The present analysis is restricted to 510 patients with DLBCL whose baseline PET scans were available for TMTV assessments. Using the semiautomatic PETRA accurate tool [5] TMTV was determined applying the SUV4 fixed thresholding method. The software performs a semiautomatic pre-selection of all lesions with an uptake of SUV ≥4. Volumes were then manually adapted, e.g., by removing lesions with physiological uptake. Bone marrow was considered to be involved if there was a focal uptake. Spleen involvement was defined as either focal uptake or a 1.5-fold increased diffuse uptake compared to the liver SUVmean. In contrast, the SUV41max method is a relative thresholding method for TMTV determination. Here, TMTV is obtained by including all volumes whose FDG activity is ≥ 41% of the maximum SUV of each lesion.

Three endpoints were chosen: TTP was defined as time from iPET to disease progression, PFS as time from iPET to disease progression or death from any cause, and OS as time from iPET to death from any cause.

• DIRECTIONS
- 1) Please decide whether each statement agrees with the PET text, answering yes or no and quoting the words from the text that settle it: (a) The SUV4 method sets the threshold relative to each lesion's maximum SUV. (b) Bone marrow counted as involved when there was focal uptake. (c) PFS ran from iPET to disease progression or death from any cause.
- 2) According to the PET text, why is the analysis limited to 510 patients?

• DATA SUPPLIED
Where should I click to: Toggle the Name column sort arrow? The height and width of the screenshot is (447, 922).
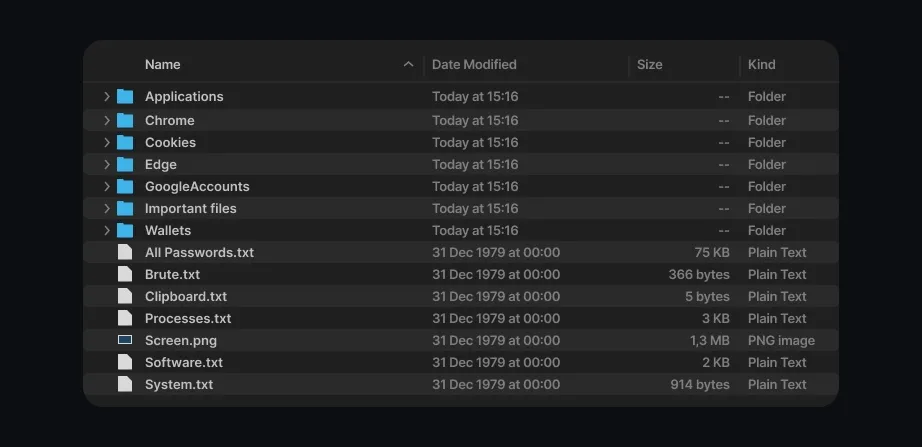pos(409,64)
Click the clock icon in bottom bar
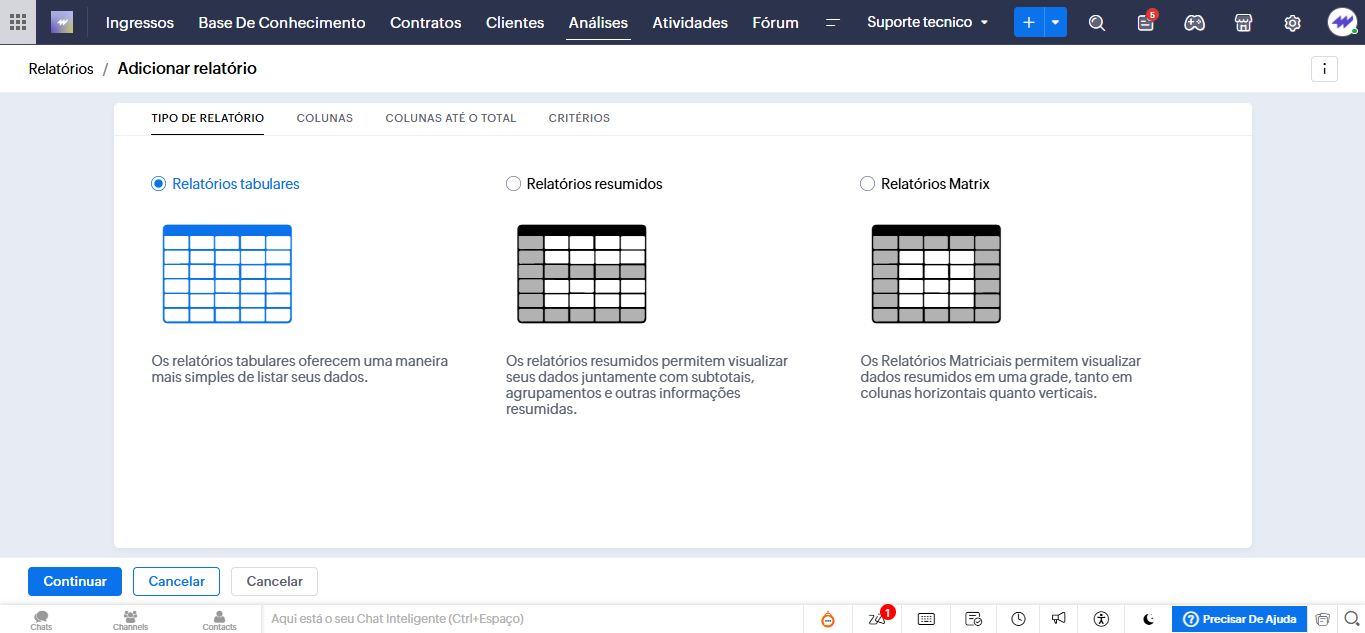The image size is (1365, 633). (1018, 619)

---

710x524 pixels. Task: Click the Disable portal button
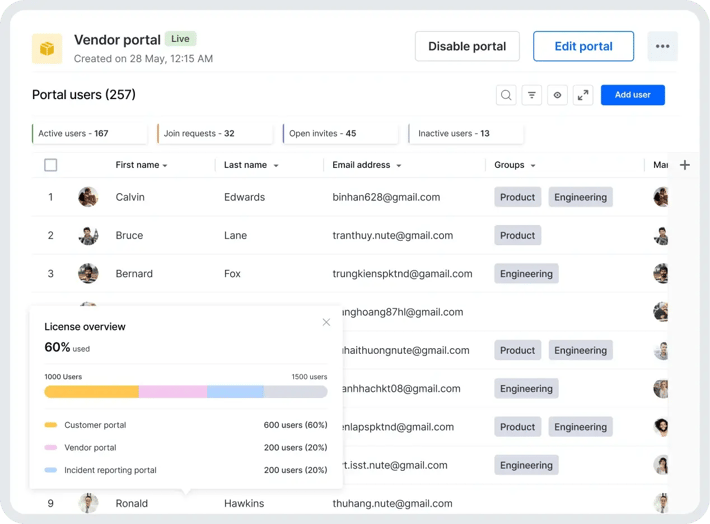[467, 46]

• ANSWERS IN ORDER
- 1)
(a) No: "Using the semiautomatic PETRA accurate tool [5] TMTV was determined applying the SUV4 fixed thresholding method."
(b) Yes: "Bone marrow was considered to be involved if there was a focal uptake."
(c) Yes: "PFS as time from iPET to disease progression or death from any cause"

- 2) The analysis covers the 510 patients with DLBCL whose baseline PET scans were available for TMTV assessments.